Курсивом выведено: «Претерпевший же до конца — спасется». Значит, это то, что нужно. Сначала из Матфея, потом «Послание к римлянам».

«…Все это — начало болезней, — читал Агафонов. — Тогда будут предавать вас на мучения и убивать вас; и вы будете ненавидимы всеми народами за имя Мое. И тогда соблазнятся многие: и друг друга будут предавать, и возненавидят друг друга. И многие лжепророки восстанут и прельстят многих. И по причине умножения беззакония во многих охладеет любовь. Претерпевший же до конца — спасется».

Агафонов открыл заложенное карандашом дальше.

«…Итак, братья, мы не должники плоти, чтобы жить по плоти. Ибо если живете по плоти, то умрете, а если духом умерщвляете дела плотские, то живы будете…»

Зазвонил телефон. В ответ на вопросительное «слушаю?» в трубке молчали, живое молчание. Такие номера любила Альбина. Сказал грубым голосом: «Какого черта!» — шлепнул трубку. Мелькнуло: «А вдруг Анька, тогда зря». Потом: «К черту Аньку! К черту их всех, дур несчастных!»

«…Мы не должники плоти… — это уже читал, — …то живы будете. Ибо все, водимые Духом Божиим, суть сыны Божии. Потому чтобы не приняли духа рабства, чтобы опять жить в страхе. Ибо думаю, что нынешние временные страдания ничего не стоят в сравнении с тою славою, которая откроется в нас».

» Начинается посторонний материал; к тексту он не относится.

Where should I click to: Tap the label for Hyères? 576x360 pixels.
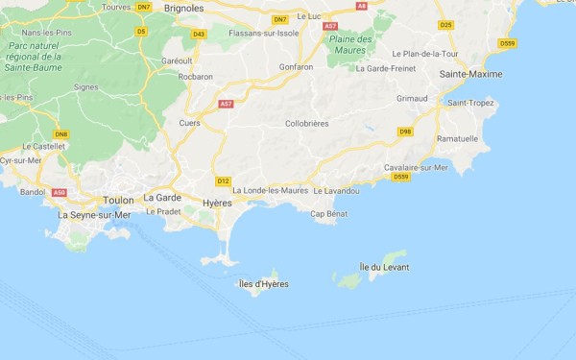(219, 204)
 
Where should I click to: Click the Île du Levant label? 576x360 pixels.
(384, 266)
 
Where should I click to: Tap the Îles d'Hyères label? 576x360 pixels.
(263, 284)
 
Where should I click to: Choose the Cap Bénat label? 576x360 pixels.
(329, 214)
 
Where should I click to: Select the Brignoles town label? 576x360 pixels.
(184, 8)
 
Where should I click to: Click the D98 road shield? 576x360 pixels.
(405, 131)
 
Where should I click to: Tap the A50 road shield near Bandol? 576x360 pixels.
(60, 193)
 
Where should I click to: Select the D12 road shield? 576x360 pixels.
(223, 180)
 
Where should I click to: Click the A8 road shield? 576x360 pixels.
(362, 6)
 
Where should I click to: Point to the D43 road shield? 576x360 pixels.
(199, 34)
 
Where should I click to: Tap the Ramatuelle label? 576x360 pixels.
(457, 138)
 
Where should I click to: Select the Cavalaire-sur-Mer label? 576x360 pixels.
(417, 167)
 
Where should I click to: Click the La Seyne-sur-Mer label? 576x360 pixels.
(94, 215)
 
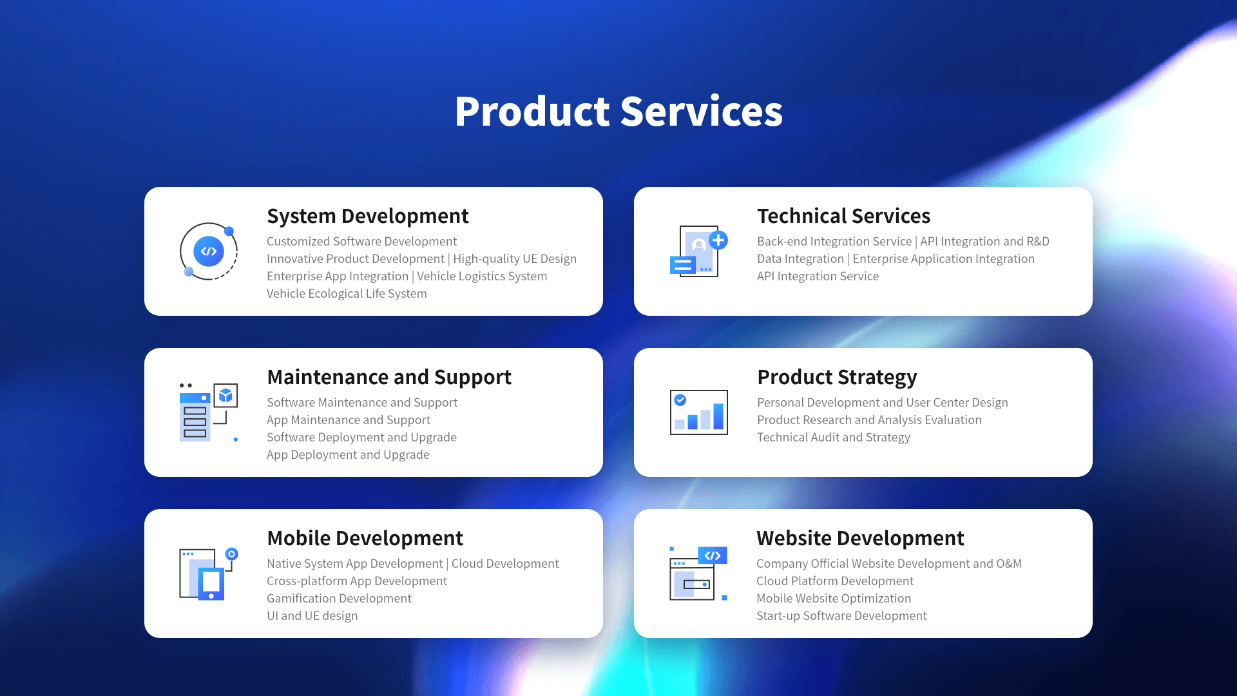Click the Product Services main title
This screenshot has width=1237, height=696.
618,111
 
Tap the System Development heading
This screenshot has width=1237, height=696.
368,216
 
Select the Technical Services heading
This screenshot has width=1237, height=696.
844,216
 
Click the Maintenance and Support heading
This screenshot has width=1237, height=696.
389,378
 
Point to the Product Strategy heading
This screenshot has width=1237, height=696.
837,378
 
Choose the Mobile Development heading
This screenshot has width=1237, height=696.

— «…Ничего не стоят в сравнении с тою славою, которая откроется в нас… Ничего не стоят!» — прочел вслух Виктор Юрьевич.

Снова зазвонил телефон.

— Аня, — не дожидаясь голоса, сказал Агафонов, — Анечка, приезжай скорее или дай мне знать — я приеду за тобой.

Пауза, трубку положили.

Яков сменил чернила. С этой страницы вместо густых фиолетовых пошли водянистые, синие. Он писал:

«Николай Николаевич Ратгауз был самым замечательным человеком из всех, кого мне пришлось встретить в своей многотрудной жизни. Он не был безгрешен, совсем нет. Так же, как всех нас, его обуревали сомнения и страсти. И даже порок. Но последнее касается только его, не мне судить. Я написал „сомнения“ и сам засомневался — были ли у Николая Николаевича сомнения? Я говорю о тех сомнениях, когда встает вопрос „быть или не быть?“. Много раз пришлось ему решать это, и он оставался человеком во все времена. Судьба хранила его, хотя при всем своем уме и гениальности он совсем не разбирался в людях. Он был мамонтом, пережившим несколько ледниковых периодов. Последнего не пережил. Его предали все: друзья, соратники, любимые и нелюбимые ученики. Кого-то можно оправдать, например, Бурова он предупреждал, говорил, что глупо бросаться под колеса взбесившейся махины. Но нельзя оправдать меня и Виктора Агафонова. Я слишком кичился своей смелостью. Чего она стоила — смелость никому не ведомого кандидата наук! Я не имел права при нем так демонстративно, так вызывающе… Я провоцировал. Но ведь я понимал тогда, что нахожусь рядом с великим ученым. Очень понимал. Зачем же не остановил, не отговорил от нелепой жертвы. Я был безгранично, преступно легкомыслен. Почему не понял сам, не объяснил ему, что во имя науки, во имя будущего ее нужно открыть кингстоны и лечь на дно? Парадокс заключается в том, что именно он, а не я уговаривал встать над схваткой. Довод — ДНК. Он верил в нашу золотую молекулу, верил в идею саморепликации, верил в то, что трое полуголодных и полуграмотных (в смысле уровня тогдашней мировой биологии) сделают величайшее открытие века.